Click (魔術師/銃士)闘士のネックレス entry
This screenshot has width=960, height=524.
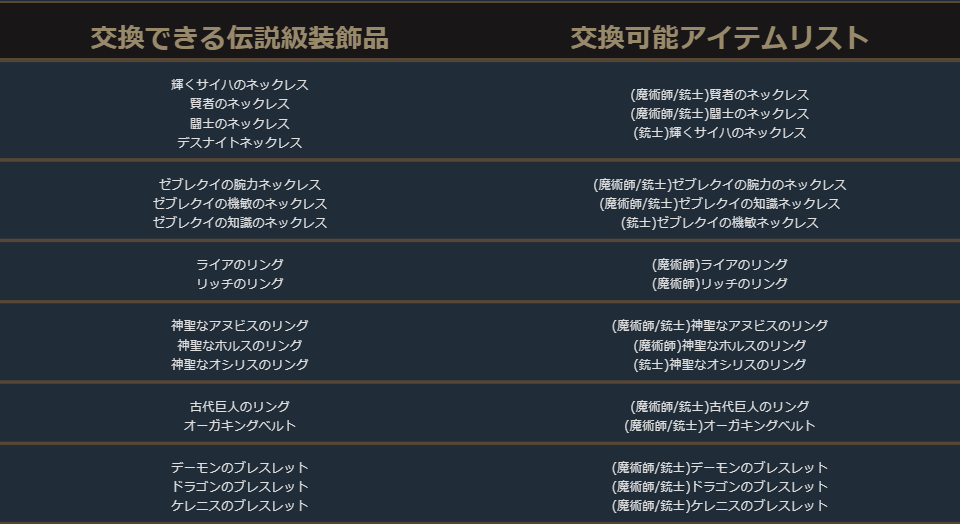pyautogui.click(x=719, y=114)
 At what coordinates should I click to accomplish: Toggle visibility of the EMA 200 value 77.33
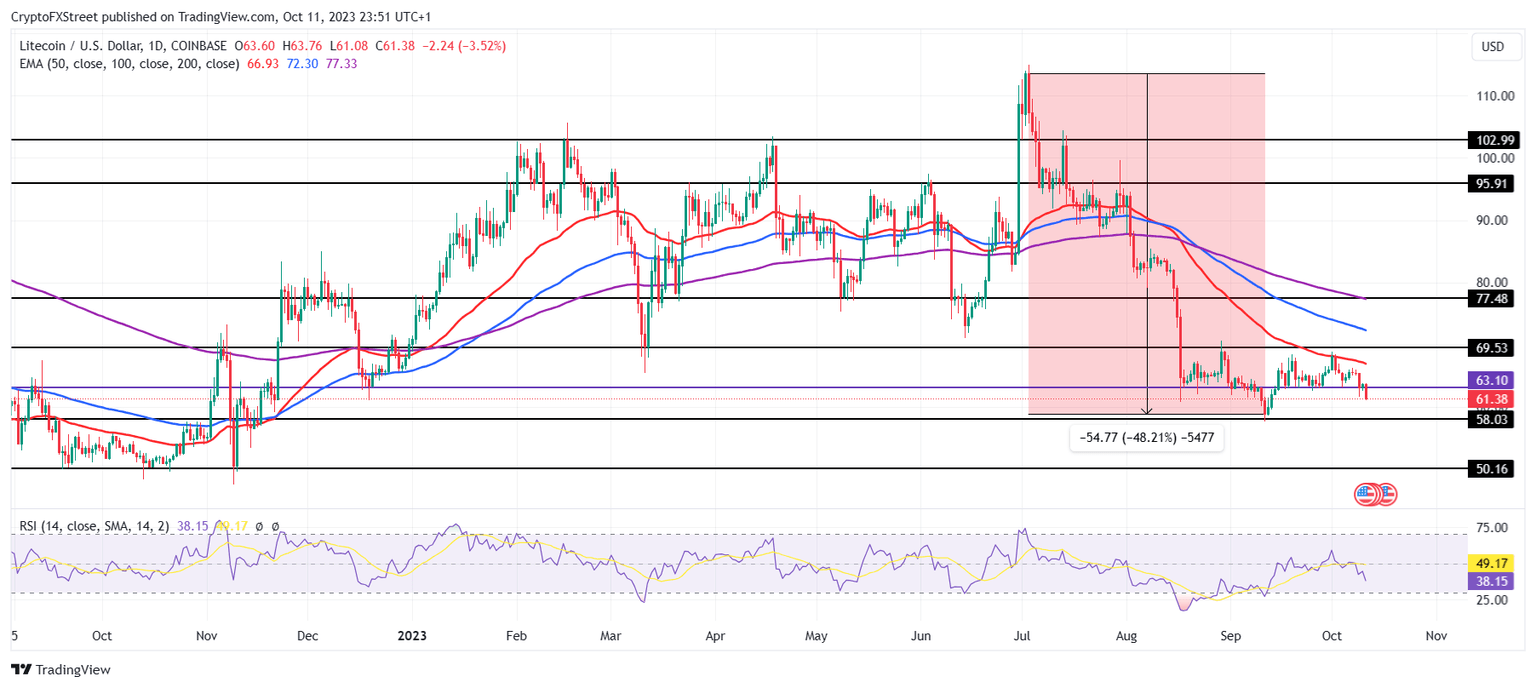click(340, 63)
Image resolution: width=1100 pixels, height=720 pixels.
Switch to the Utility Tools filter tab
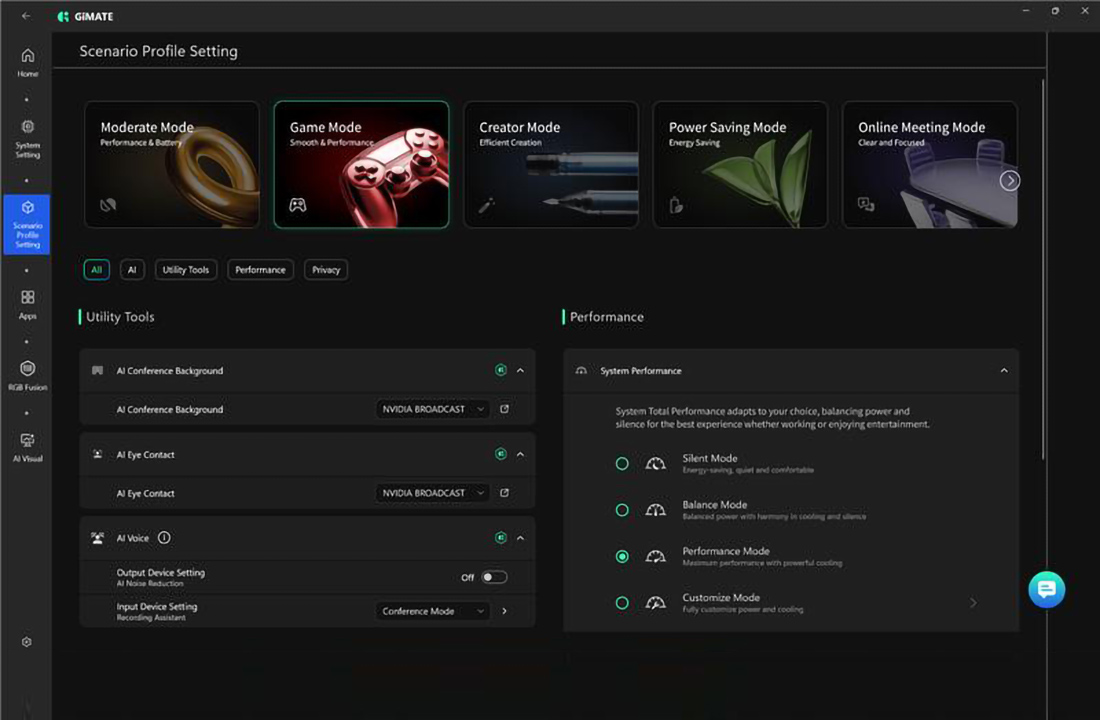click(x=186, y=269)
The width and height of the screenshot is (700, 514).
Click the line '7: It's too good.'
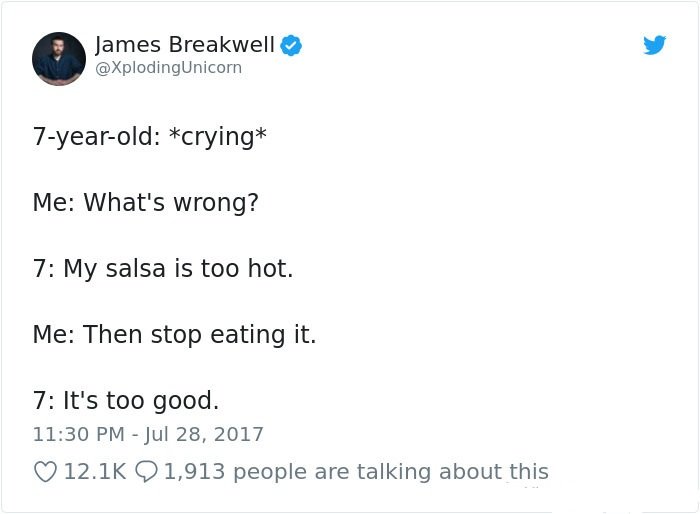126,400
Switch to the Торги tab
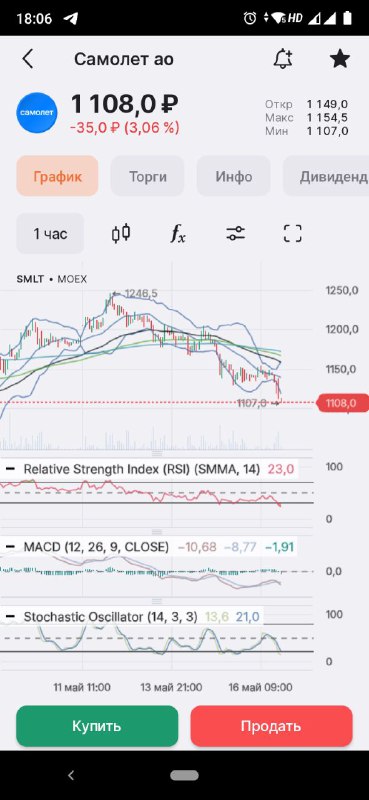The image size is (369, 800). coord(147,177)
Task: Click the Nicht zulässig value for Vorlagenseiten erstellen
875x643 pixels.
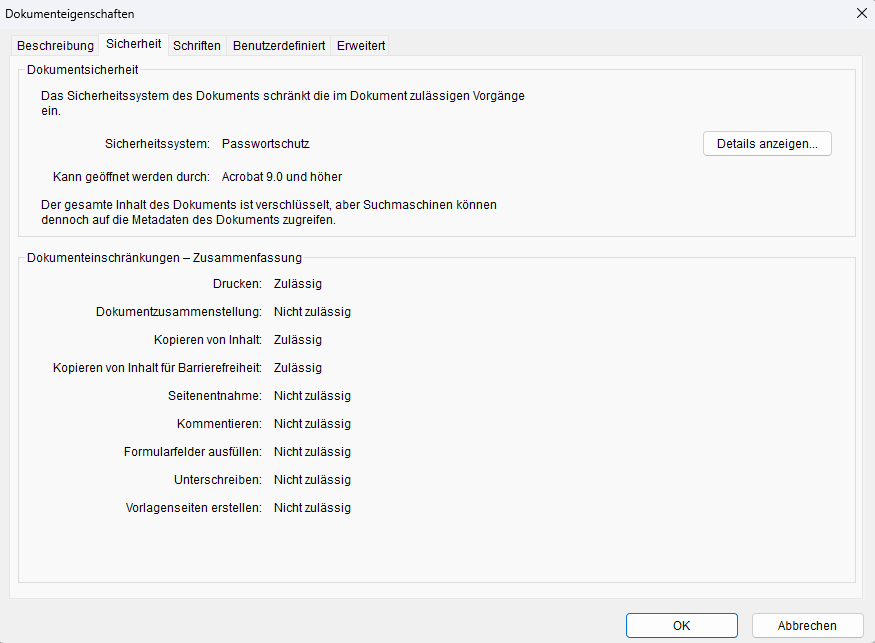Action: 312,508
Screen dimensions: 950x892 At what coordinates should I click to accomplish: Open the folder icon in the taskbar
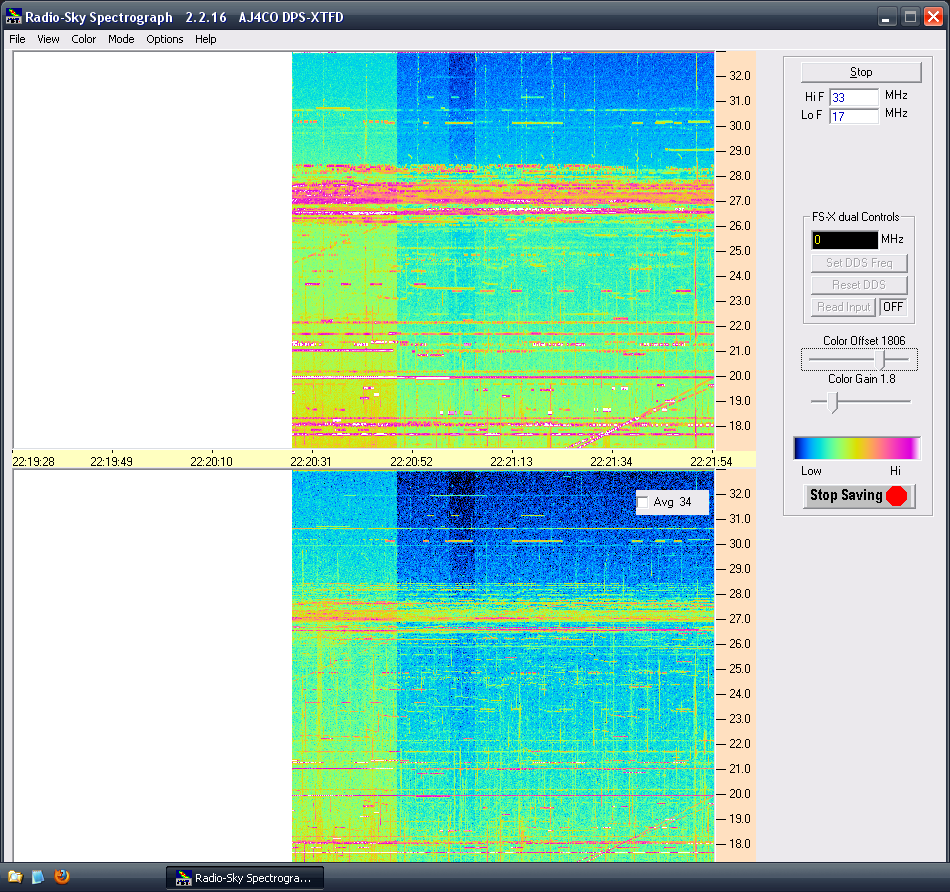coord(15,877)
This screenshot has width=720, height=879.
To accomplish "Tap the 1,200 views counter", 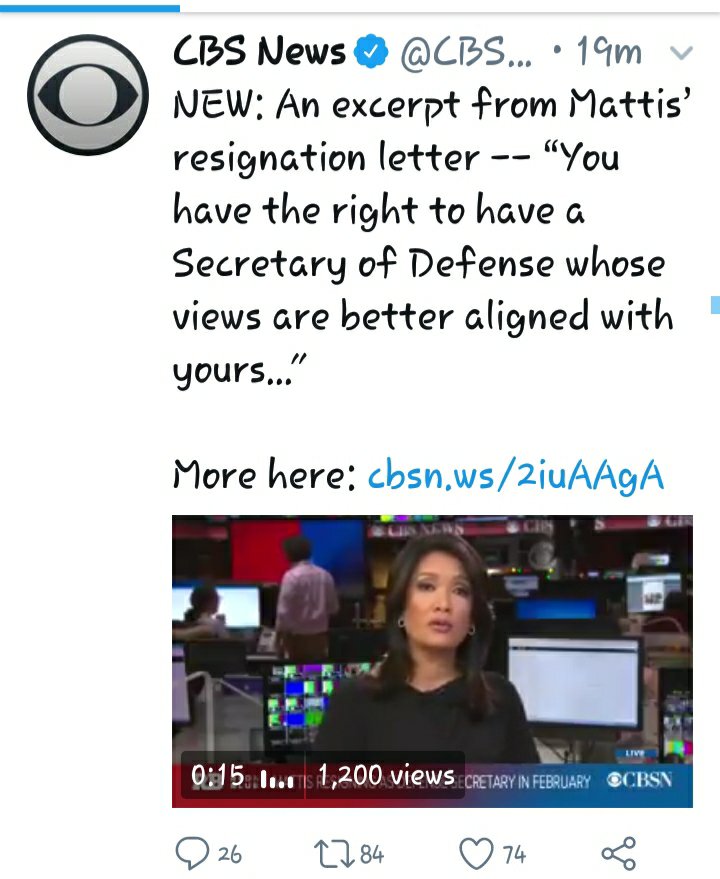I will click(386, 776).
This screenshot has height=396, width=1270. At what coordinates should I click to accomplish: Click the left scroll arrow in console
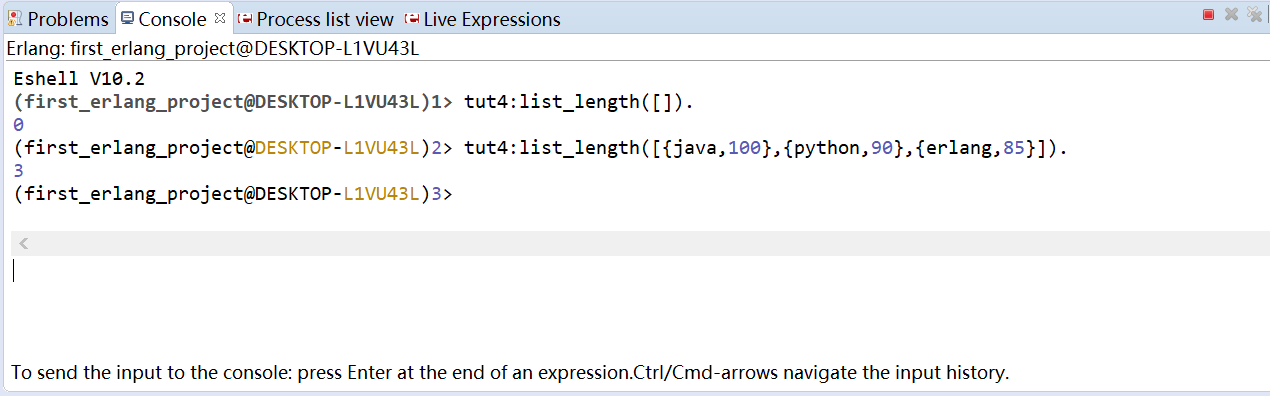(x=24, y=243)
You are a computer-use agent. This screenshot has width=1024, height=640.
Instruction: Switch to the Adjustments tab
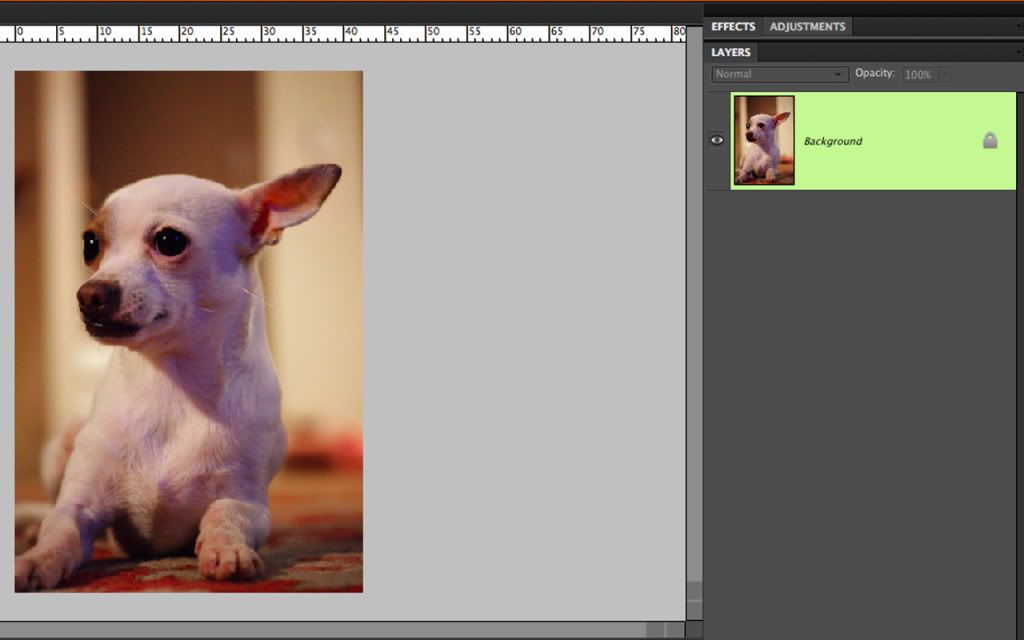point(807,27)
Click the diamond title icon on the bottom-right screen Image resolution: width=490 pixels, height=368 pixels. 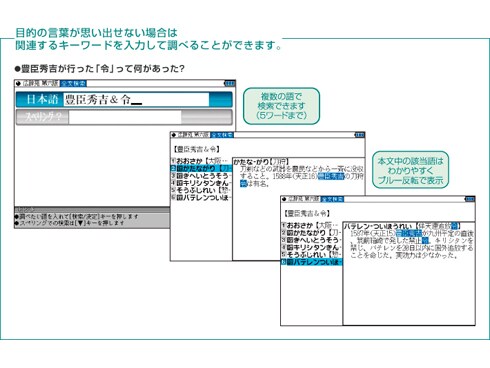[284, 199]
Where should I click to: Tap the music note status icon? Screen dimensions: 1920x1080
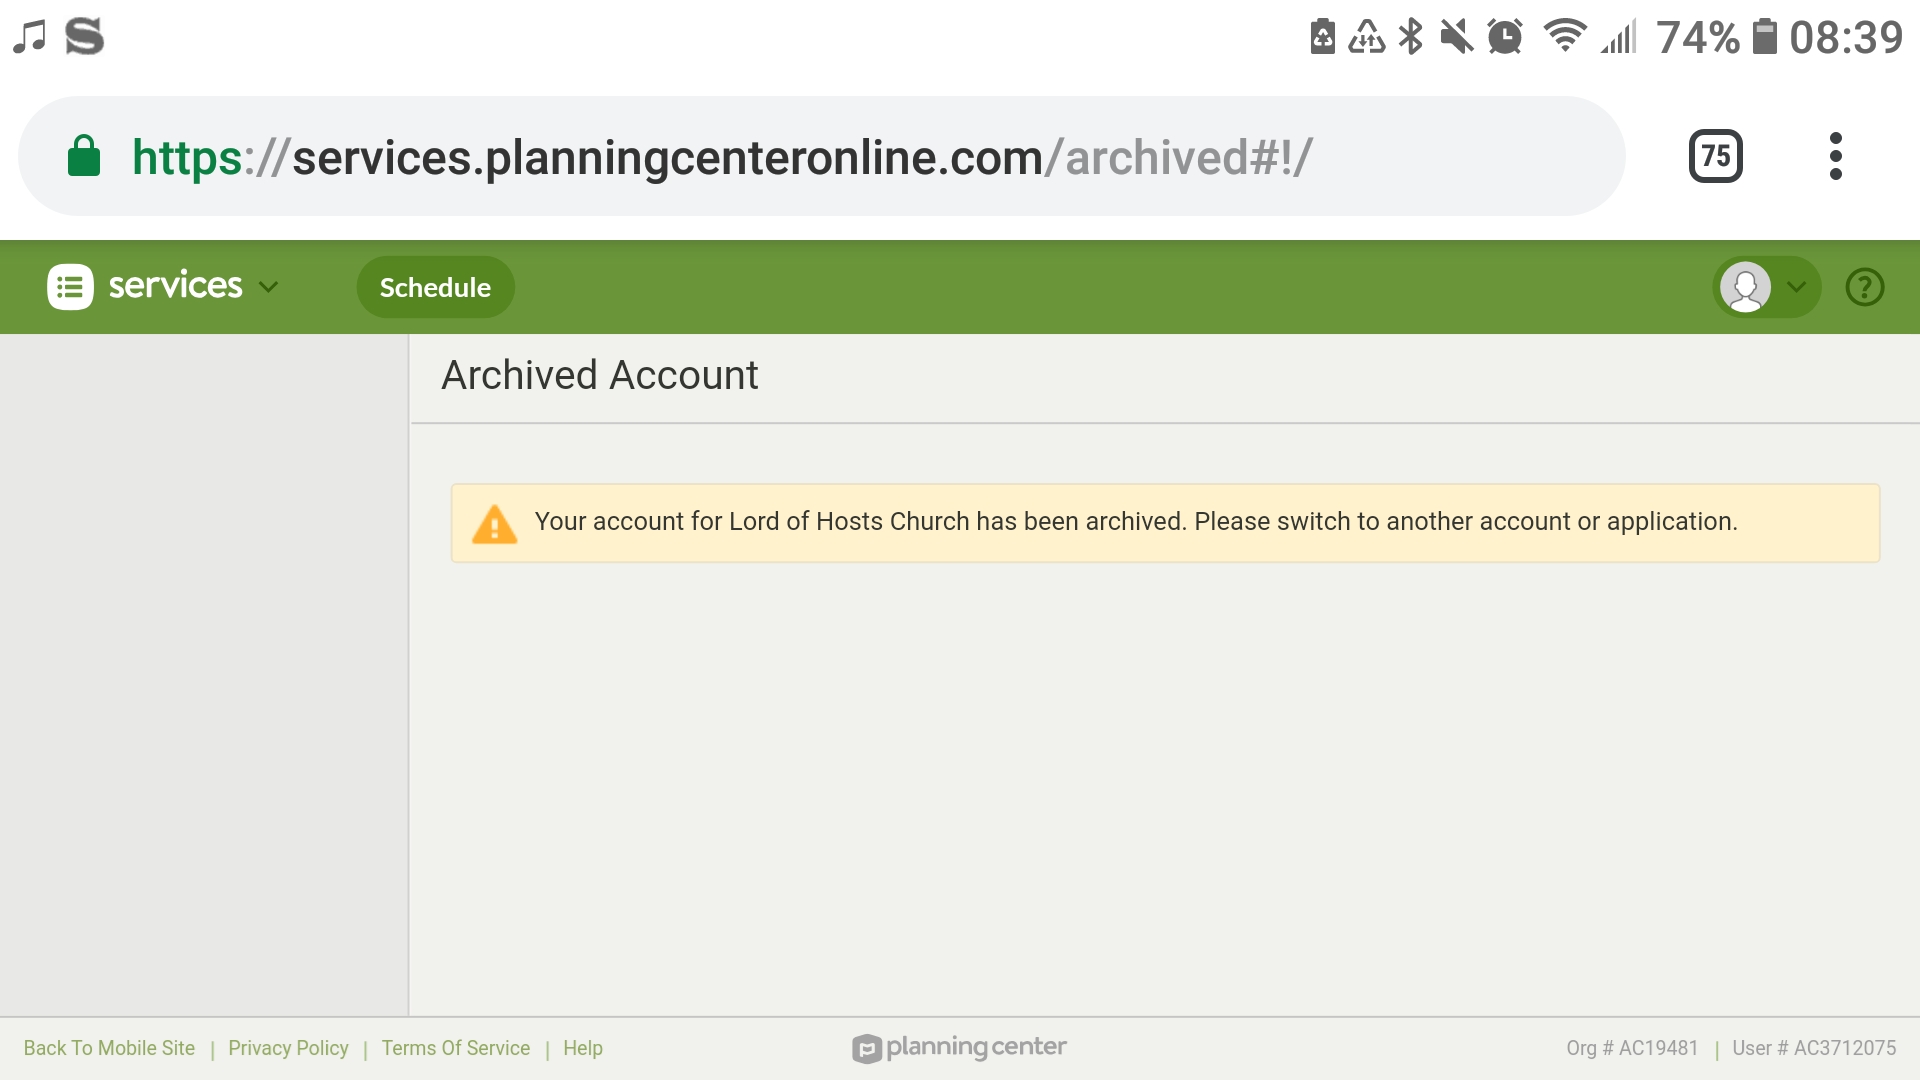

---------------

Swap "Click" for "Select" in the entries starting at the line with "The width and" and ending at the line with "Action: 312,508", leaving everything else unchanged. Reproduce only those lines, without the pictures.

• **Reply**:
The width and height of the screenshot is (700, 514).
Select the line '7: It's too good.'
126,400
Switch to the Торги tab
The image size is (369, 800). coord(147,177)
Task: Select the Nicht zulässig value for Vorlagenseiten erstellen
875x643 pixels.
Action: 312,508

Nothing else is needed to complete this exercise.